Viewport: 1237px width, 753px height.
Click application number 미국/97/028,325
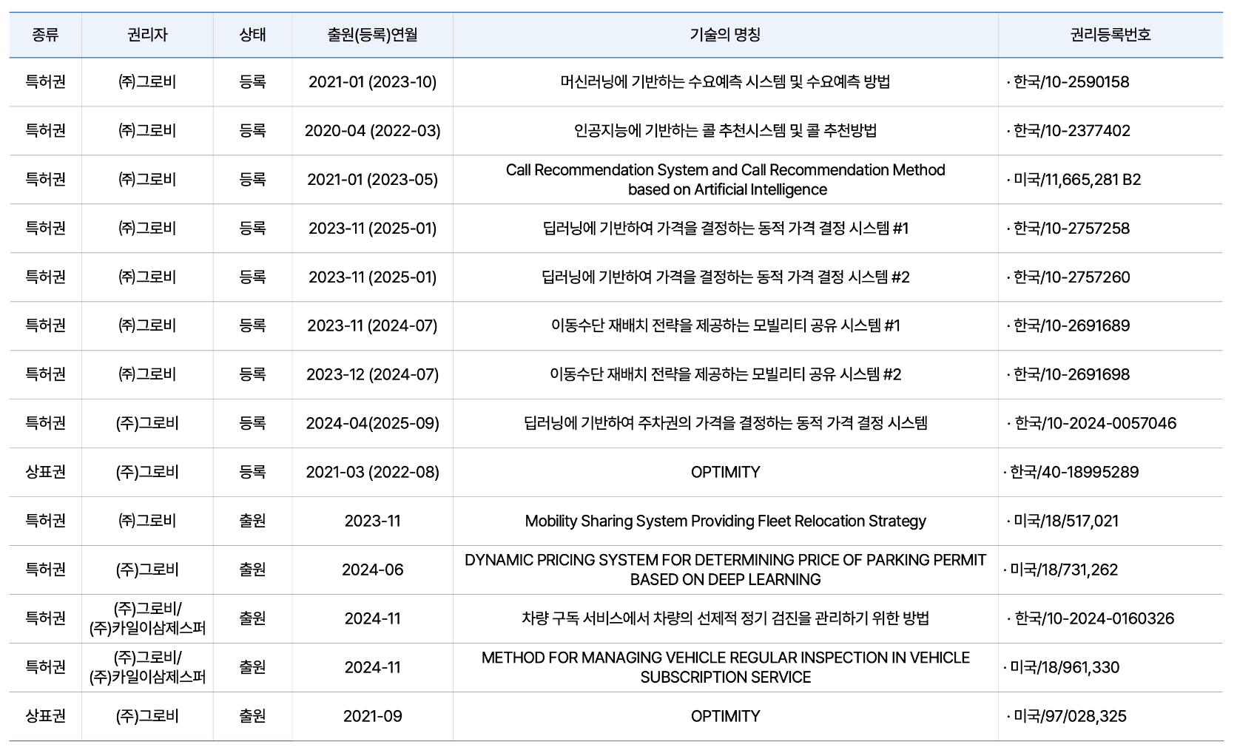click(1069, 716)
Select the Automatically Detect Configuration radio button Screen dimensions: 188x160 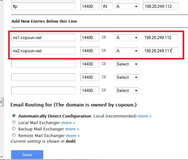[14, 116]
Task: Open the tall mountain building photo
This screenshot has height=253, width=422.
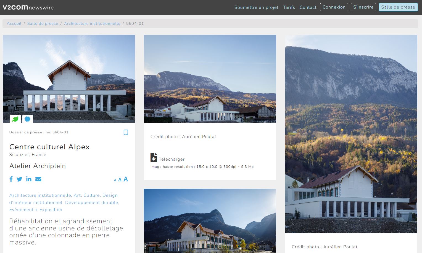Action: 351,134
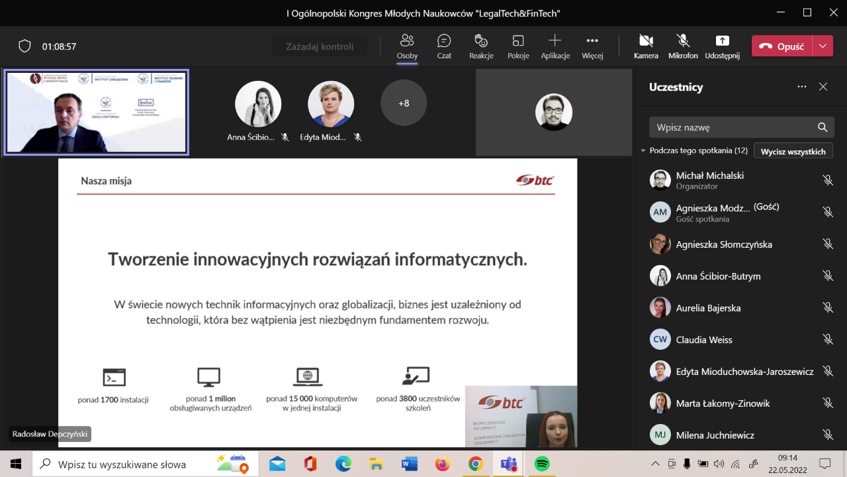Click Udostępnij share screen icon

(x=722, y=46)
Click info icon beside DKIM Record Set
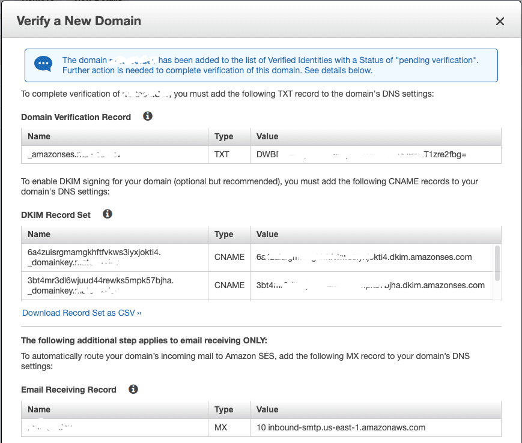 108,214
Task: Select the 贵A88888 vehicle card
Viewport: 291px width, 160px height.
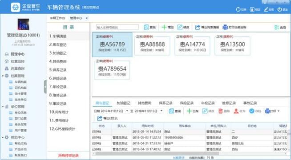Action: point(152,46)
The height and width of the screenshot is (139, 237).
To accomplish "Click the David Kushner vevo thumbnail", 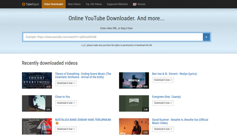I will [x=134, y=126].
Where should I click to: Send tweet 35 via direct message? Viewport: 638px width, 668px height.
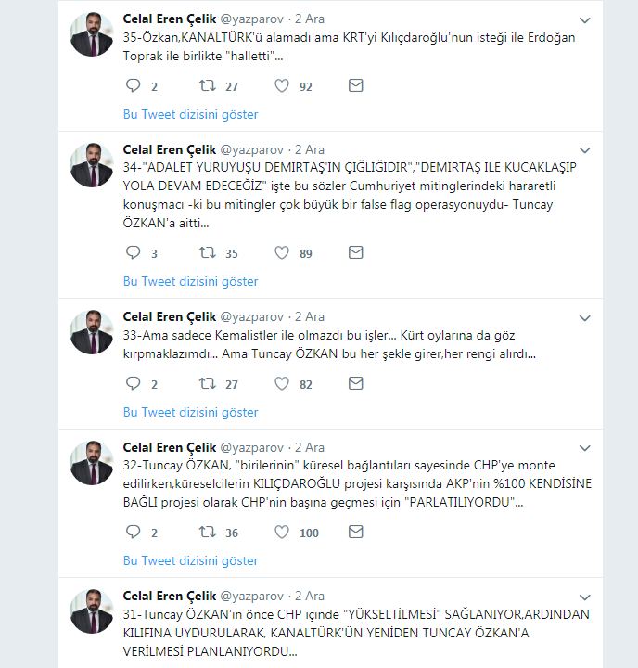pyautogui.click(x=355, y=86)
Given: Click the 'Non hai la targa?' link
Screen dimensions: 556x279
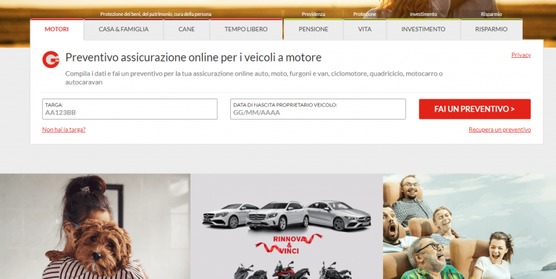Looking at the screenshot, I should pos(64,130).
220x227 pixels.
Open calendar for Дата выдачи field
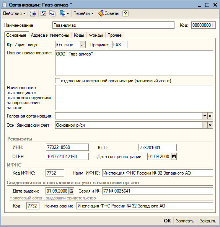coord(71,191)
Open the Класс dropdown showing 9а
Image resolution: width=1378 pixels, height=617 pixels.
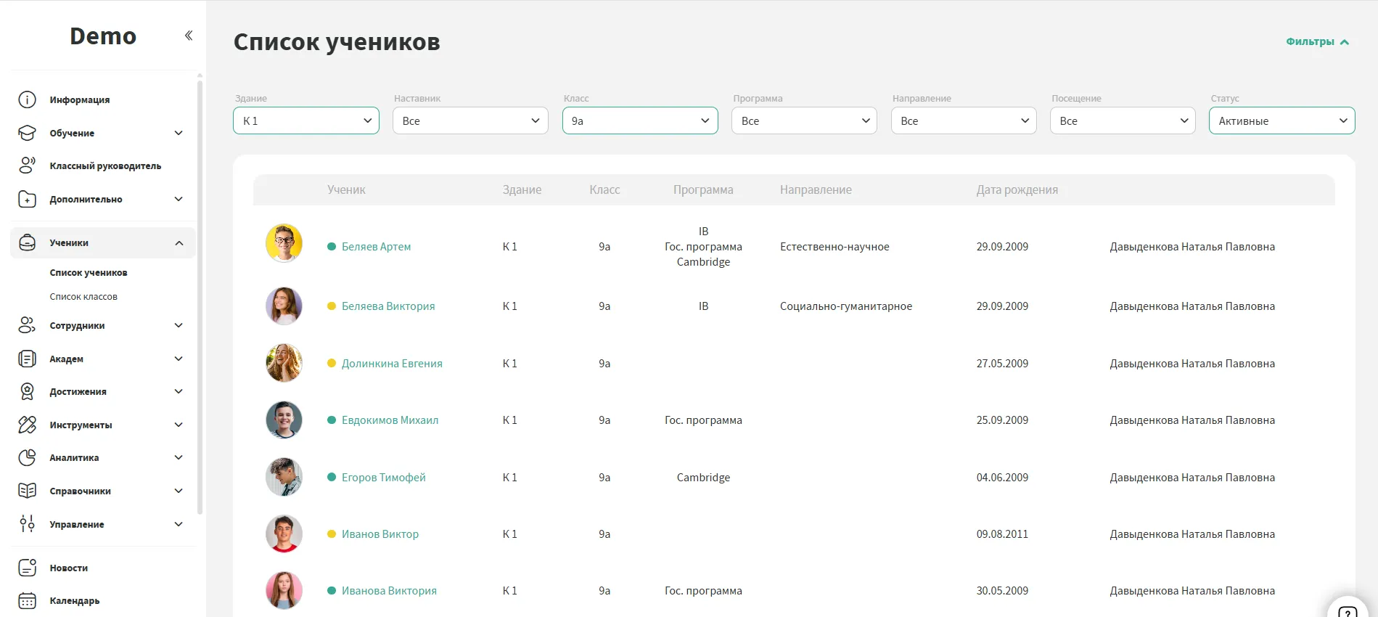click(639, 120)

## WHAT YOU HAVE TO DO
Each line of the listing that contains the word "Task" must be copied.

## WRITTEN ANSWER
Task: Open the tall mountain building photo
Task: Select the 贵A88888 vehicle card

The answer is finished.